**Activity**:
Everything from the line with "The width and" to the last line of the listing must be retyped exactly, both ends included, with the pictures dropped.

══════════

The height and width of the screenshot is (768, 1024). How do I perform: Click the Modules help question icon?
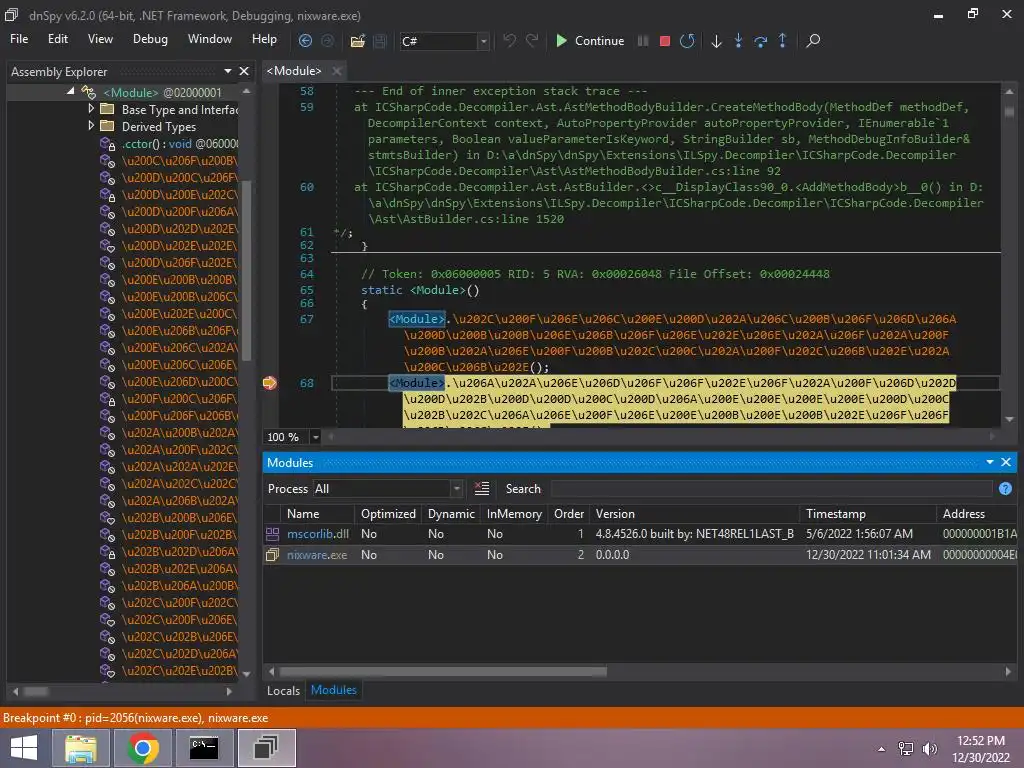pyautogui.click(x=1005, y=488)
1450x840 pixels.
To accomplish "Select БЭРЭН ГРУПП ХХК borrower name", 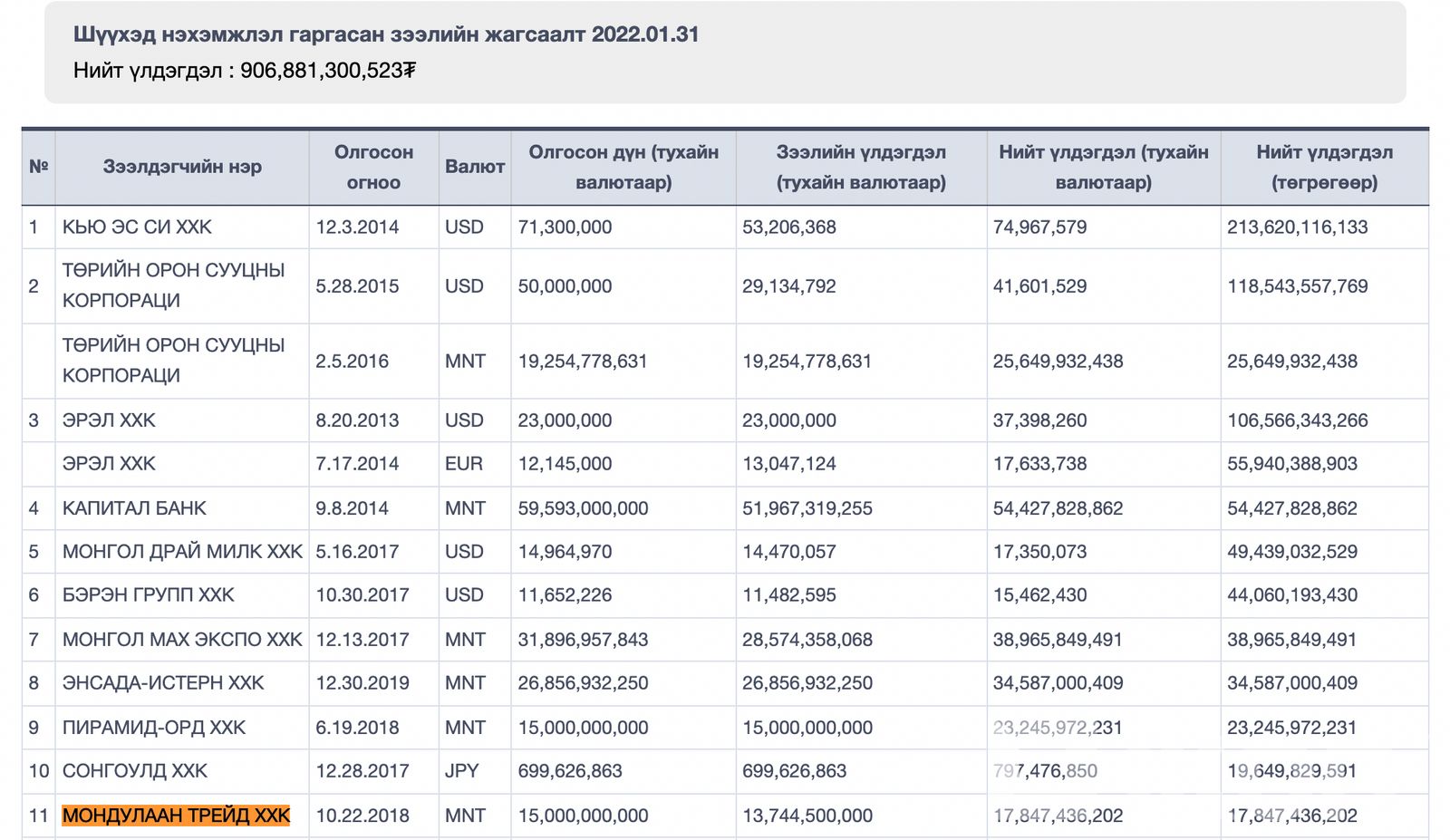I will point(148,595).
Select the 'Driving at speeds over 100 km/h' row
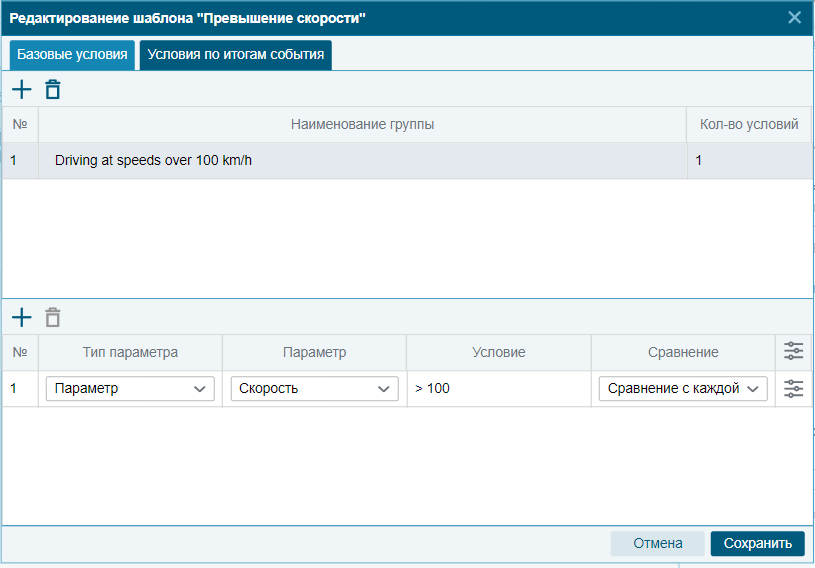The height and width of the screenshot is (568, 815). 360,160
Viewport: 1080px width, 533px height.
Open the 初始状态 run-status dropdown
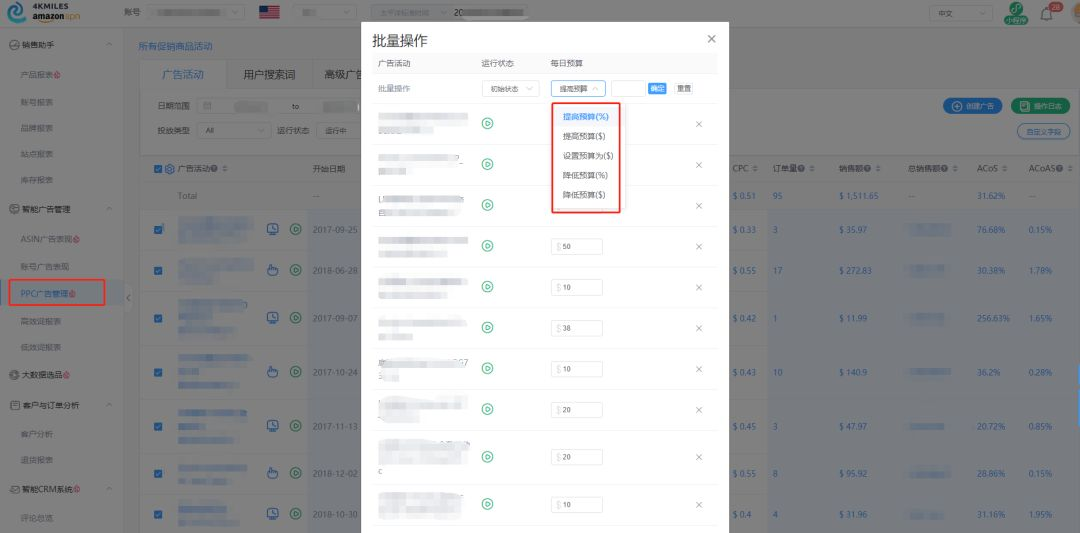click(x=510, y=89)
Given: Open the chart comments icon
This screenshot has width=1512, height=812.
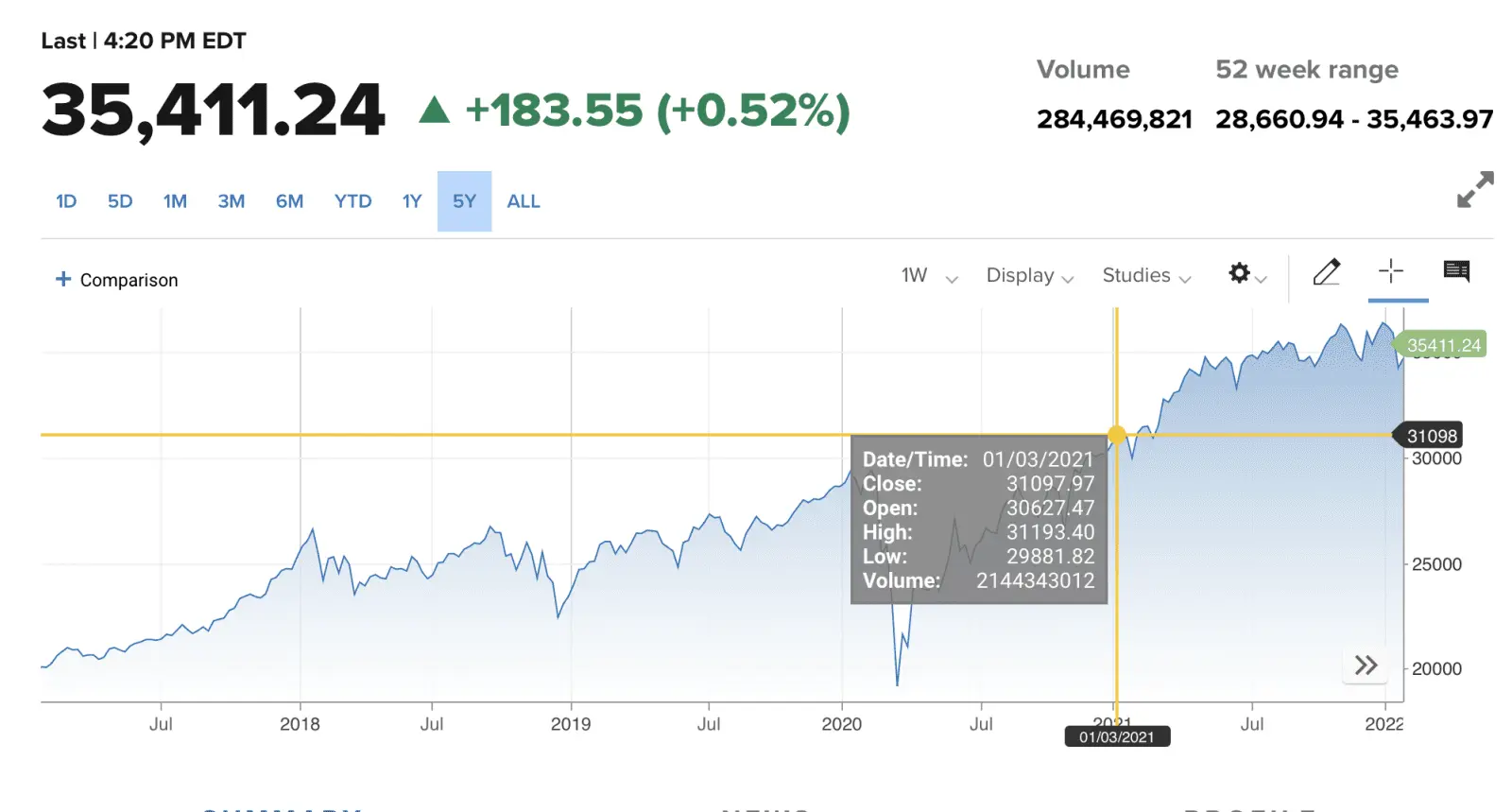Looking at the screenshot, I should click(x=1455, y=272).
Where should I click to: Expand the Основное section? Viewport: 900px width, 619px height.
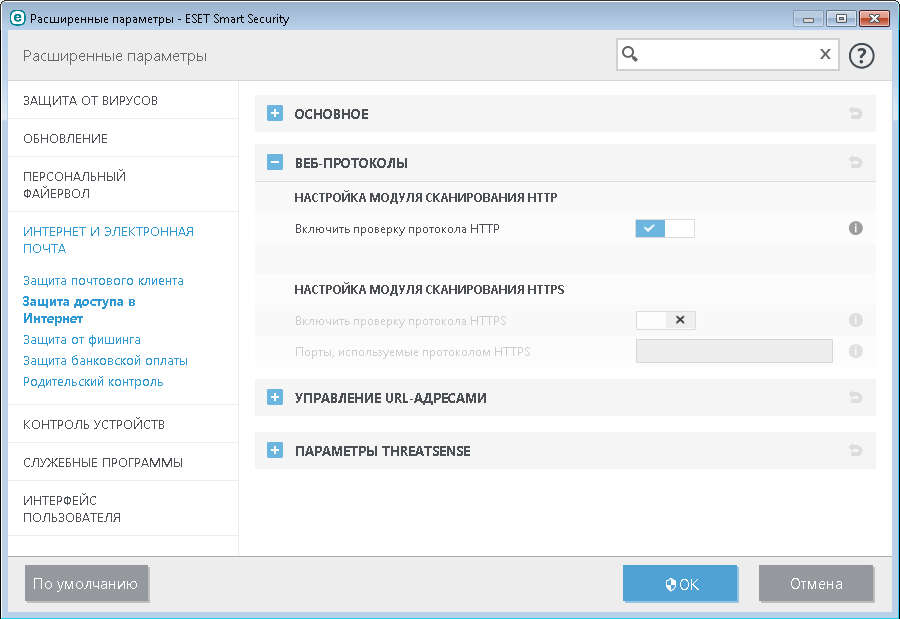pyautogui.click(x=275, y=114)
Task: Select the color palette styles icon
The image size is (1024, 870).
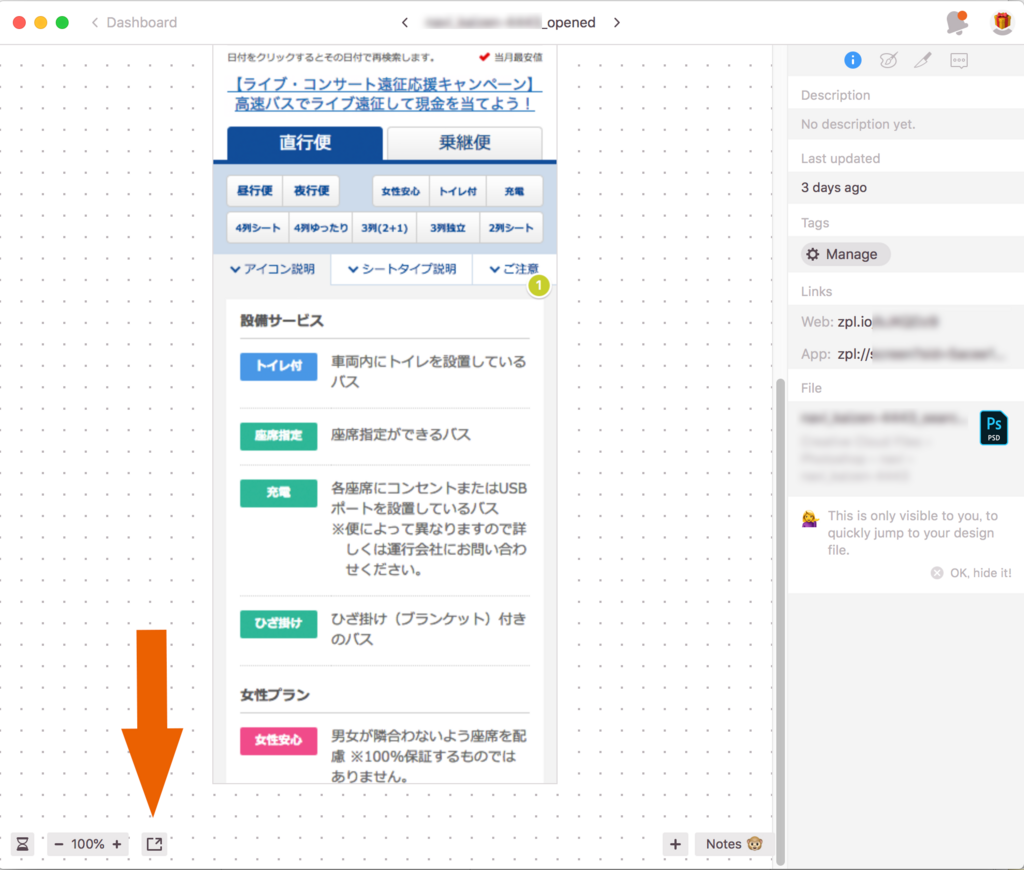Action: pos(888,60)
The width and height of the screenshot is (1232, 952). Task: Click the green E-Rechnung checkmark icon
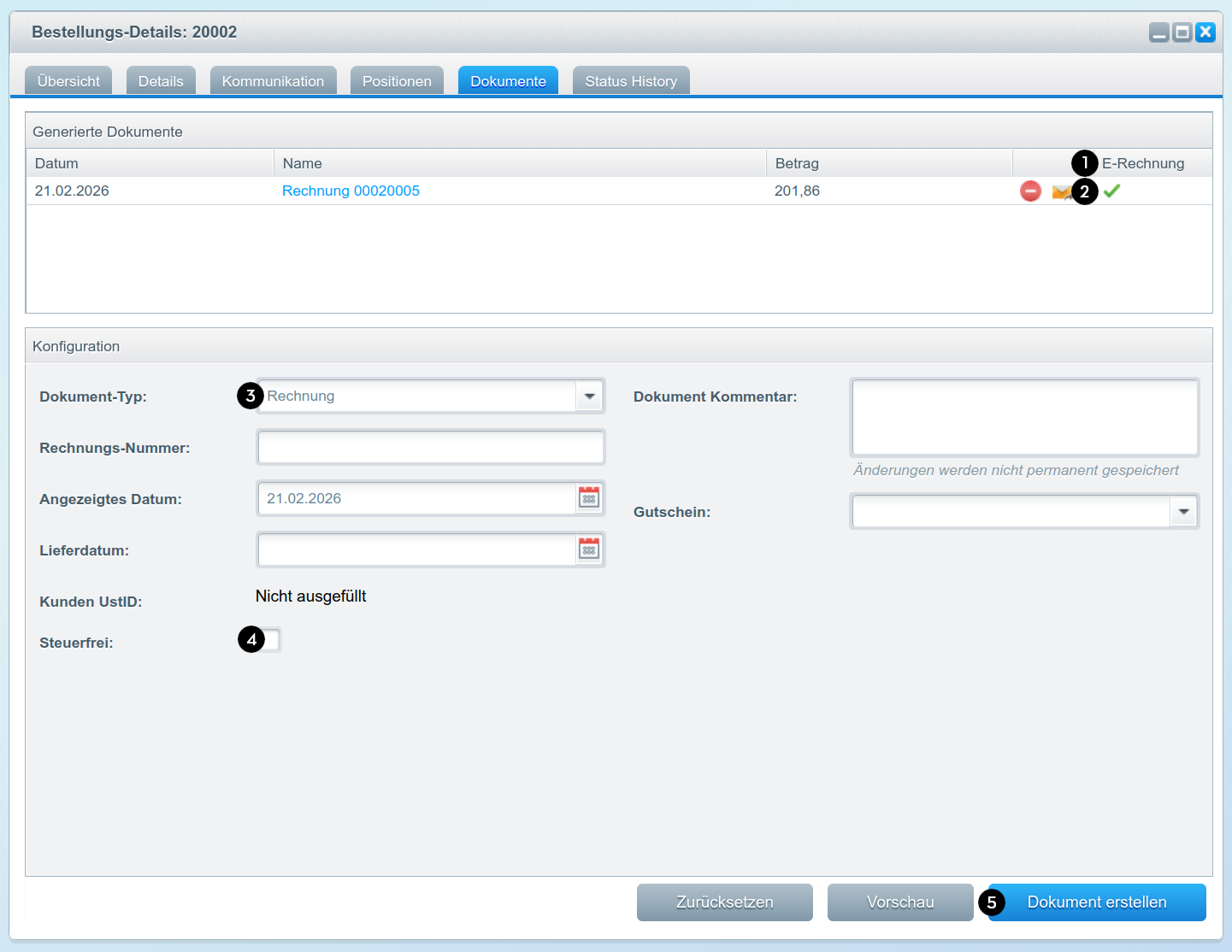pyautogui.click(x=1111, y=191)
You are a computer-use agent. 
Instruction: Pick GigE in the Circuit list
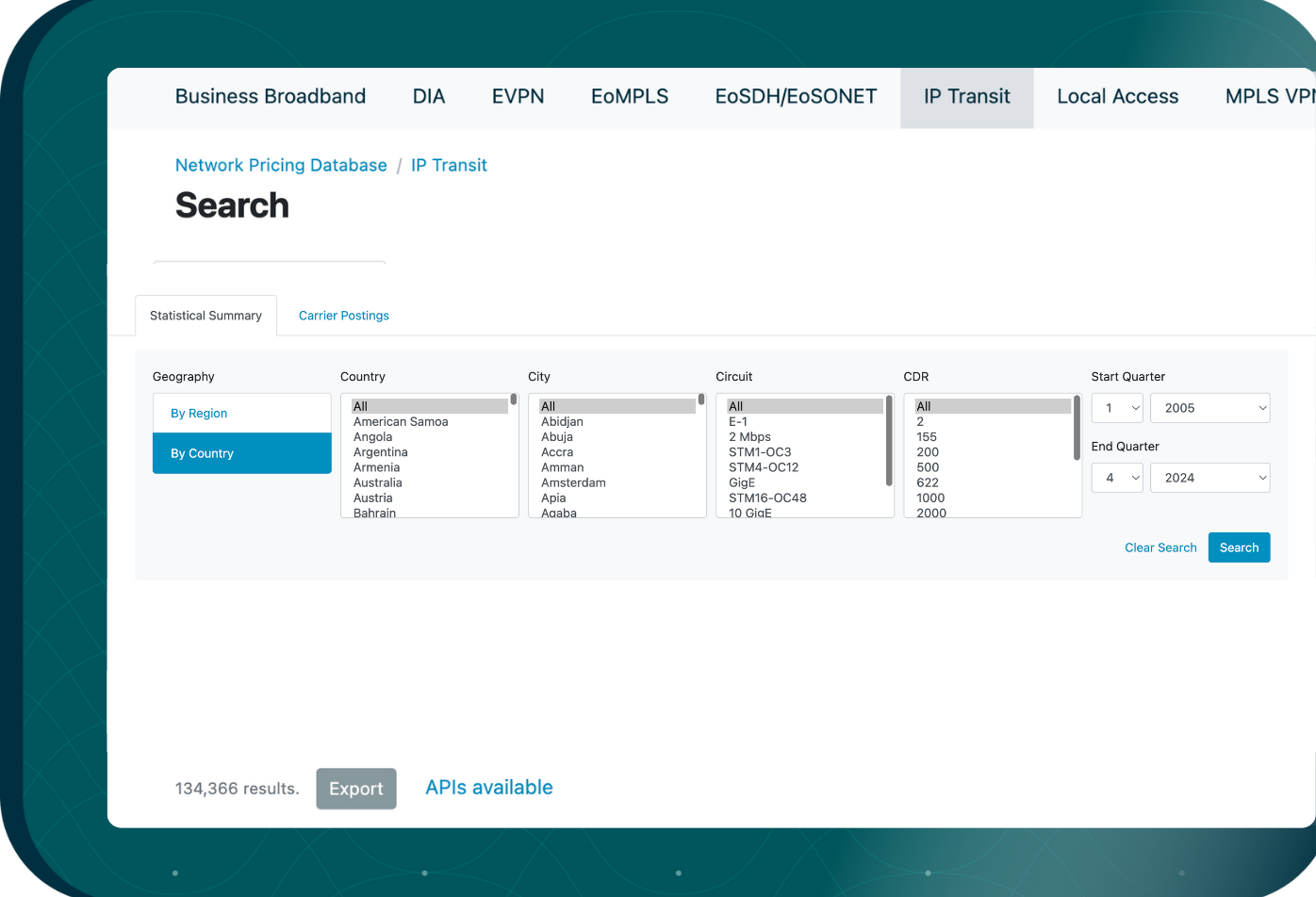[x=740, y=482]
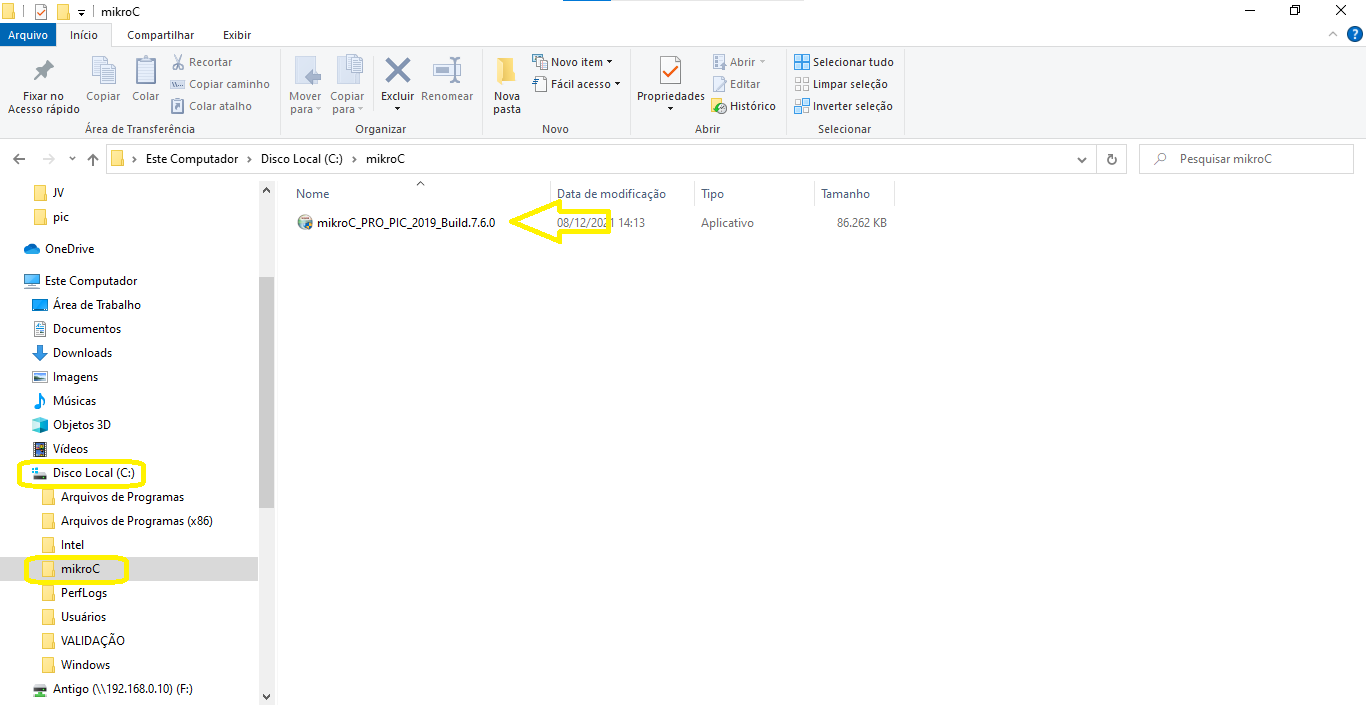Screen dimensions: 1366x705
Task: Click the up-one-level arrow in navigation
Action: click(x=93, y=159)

══════════

**Solution for this exercise**:
The width and height of the screenshot is (1232, 952). Task: Click the green E-Rechnung checkmark icon
pyautogui.click(x=1111, y=191)
You are a computer-use agent. 
Instruction: Pick GigE in the Circuit list
[x=740, y=482]
Screen dimensions: 1366x705
Task: Click the up-one-level arrow in navigation
Action: click(x=93, y=159)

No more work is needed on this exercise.